Back in the '70s, as Americans started to fly much more, there was a push to deregulate airlines. The idea was that this would encourage more competition that would, in turn, lower prices. And indeed prices fell for a while.

But deregulation also reduced service quality - except for safety. In fact, as unpleasant as these airborne cattle cars have become, flying has until recently been safer than ever, because of technology and heightened security. Now, however, ever-tighter seating might cause a pulmonary-embolism epidemic.

Deregulation also slashed service to smaller cities and, as airlines created giant new hub systems, it got a lot harder to get direct flights to and from mid-size cities. That's especially where, as at such airports as Rhode Island's T.F. Green, politicians for years delayed lengthening runways to please some loud locals. (They're finally extending a runway at Green, and starting regular international flights out of it.)

Meanwhile, the World Wide Web let airlines dump a lot more work on their passengers, who now must deal with an extreme complexity of flight options on their computers. Schedules and pricing, like taxes and much else in America, have become far too complicated. (Read "The Paradox of Choice,'' by Barry Schwartz.)

When it comes to flying, most Americans are willing sheep as long as they think they can find a cheap flight. But whatever the original aim of deregulation to boost competition, we're down to four airlines - American, Delta, Southwest and United - controlling 85 percent of domestic flights and in a better position than ever to gouge us, through higher ticket prices and fat new baggage and other fees.

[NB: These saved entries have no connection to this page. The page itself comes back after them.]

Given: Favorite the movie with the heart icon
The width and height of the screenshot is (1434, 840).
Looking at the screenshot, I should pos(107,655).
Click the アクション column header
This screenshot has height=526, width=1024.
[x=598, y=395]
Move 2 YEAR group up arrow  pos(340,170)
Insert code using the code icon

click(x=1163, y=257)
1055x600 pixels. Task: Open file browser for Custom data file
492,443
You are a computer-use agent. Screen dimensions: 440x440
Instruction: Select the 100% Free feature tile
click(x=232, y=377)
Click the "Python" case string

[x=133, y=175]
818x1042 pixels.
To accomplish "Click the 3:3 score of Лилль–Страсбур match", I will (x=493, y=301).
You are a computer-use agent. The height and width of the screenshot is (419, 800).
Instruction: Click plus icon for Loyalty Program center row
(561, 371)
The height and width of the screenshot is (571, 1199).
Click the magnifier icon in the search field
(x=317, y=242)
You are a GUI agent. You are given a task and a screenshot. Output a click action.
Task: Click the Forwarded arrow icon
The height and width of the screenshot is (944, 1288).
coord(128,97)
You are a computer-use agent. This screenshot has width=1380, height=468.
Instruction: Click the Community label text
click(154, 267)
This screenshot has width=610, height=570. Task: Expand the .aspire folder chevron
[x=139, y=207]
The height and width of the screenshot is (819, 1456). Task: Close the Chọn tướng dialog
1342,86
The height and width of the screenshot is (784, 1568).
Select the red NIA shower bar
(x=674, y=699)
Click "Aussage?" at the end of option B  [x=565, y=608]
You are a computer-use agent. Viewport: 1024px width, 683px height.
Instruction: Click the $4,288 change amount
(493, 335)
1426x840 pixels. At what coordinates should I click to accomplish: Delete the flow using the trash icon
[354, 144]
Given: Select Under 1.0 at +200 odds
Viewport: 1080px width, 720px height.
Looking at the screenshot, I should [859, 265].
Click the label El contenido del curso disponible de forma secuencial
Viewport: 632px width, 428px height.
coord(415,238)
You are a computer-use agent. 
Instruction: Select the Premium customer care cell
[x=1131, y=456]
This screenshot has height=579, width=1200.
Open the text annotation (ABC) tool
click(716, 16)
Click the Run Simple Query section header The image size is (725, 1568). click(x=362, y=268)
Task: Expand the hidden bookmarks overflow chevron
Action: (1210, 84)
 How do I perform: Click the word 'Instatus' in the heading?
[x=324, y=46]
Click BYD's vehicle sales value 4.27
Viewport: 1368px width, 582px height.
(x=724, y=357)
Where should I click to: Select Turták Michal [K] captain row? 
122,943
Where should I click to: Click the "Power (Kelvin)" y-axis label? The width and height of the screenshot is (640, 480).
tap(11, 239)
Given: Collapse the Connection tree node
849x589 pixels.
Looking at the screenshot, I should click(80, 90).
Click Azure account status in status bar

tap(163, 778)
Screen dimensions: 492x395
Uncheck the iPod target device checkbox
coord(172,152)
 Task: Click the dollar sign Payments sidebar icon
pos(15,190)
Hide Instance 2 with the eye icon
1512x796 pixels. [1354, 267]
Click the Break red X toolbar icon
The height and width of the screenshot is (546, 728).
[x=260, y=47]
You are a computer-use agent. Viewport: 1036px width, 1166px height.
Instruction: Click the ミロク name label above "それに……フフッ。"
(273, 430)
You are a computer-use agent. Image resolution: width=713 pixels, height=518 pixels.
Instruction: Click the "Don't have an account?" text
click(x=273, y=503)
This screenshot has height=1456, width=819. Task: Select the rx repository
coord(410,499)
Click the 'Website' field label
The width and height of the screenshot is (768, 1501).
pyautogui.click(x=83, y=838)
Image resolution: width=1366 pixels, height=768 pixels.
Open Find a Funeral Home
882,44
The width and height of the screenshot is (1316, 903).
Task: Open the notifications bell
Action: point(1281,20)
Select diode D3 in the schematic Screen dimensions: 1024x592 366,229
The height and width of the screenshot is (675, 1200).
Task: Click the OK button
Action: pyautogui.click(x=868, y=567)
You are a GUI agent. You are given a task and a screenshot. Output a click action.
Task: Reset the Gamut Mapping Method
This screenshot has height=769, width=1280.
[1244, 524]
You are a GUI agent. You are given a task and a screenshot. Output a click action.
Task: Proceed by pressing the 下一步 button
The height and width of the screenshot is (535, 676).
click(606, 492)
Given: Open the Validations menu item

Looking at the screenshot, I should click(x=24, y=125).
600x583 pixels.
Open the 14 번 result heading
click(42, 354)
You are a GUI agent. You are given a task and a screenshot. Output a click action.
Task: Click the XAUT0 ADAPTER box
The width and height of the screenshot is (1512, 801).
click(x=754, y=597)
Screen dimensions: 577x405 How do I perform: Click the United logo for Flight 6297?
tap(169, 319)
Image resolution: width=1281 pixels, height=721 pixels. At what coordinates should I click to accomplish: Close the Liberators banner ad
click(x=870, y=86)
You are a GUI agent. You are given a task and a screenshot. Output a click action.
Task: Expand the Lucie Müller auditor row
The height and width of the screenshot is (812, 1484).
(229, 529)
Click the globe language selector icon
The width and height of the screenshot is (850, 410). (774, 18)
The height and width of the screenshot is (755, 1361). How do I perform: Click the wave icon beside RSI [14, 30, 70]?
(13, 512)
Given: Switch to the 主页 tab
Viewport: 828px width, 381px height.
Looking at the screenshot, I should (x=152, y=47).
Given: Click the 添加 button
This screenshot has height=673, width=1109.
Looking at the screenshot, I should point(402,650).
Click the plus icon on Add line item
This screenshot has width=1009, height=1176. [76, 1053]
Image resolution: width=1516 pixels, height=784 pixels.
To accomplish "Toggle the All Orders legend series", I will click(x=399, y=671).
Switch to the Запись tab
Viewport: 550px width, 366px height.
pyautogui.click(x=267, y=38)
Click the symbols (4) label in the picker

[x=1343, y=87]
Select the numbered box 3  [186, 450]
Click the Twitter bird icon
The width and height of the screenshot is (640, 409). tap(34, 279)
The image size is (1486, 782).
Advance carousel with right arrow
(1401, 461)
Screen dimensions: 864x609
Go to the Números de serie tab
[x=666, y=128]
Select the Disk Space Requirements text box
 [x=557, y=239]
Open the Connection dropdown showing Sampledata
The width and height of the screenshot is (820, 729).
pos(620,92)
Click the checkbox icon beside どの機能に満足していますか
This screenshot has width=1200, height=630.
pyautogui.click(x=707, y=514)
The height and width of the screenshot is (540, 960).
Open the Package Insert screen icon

The old regulated, orderly and predictable airline system is looking better and better.

See here.

The happy valley of "choice'' via late '70s deregulation has paradoxically led to fewer choices and much less enjoyable travel. And a lot of us miss such quaint carriers as Mohawk Airlines that could take us to, say, about a dozen cities in upstate New York.

My colleague Froma Harrop has written eloquently about the case in which Manhattanite Thomas Gilbert Jr. allegedly shot to death his father, Thomas Gilbert Sr., after the latter had reportedly tried to cut his subsidy of his troubled son. See here.

What struck me was the pressure that the older Mr. Gilbert apparently felt to keep up with the Joneses of New York's mercantile aristocracy. Not only was the estate that he reportedly left ($1.6 million) astonishingly paltry for someone in his crowd, with his Beekman Place and East Hampton residences, but he was working seven-day weeks at age 70 to pump up a tiny ($7 million) hedge fund.

And why is it that so many of these people see Wall Street as the only socially acceptable way to make money? Indeed, Thomas Jr. wanted to start a hedge fund himself (even as the giant fees asked by them are increasingly turning off investors). It seems somehow connected with his sense of entitlement.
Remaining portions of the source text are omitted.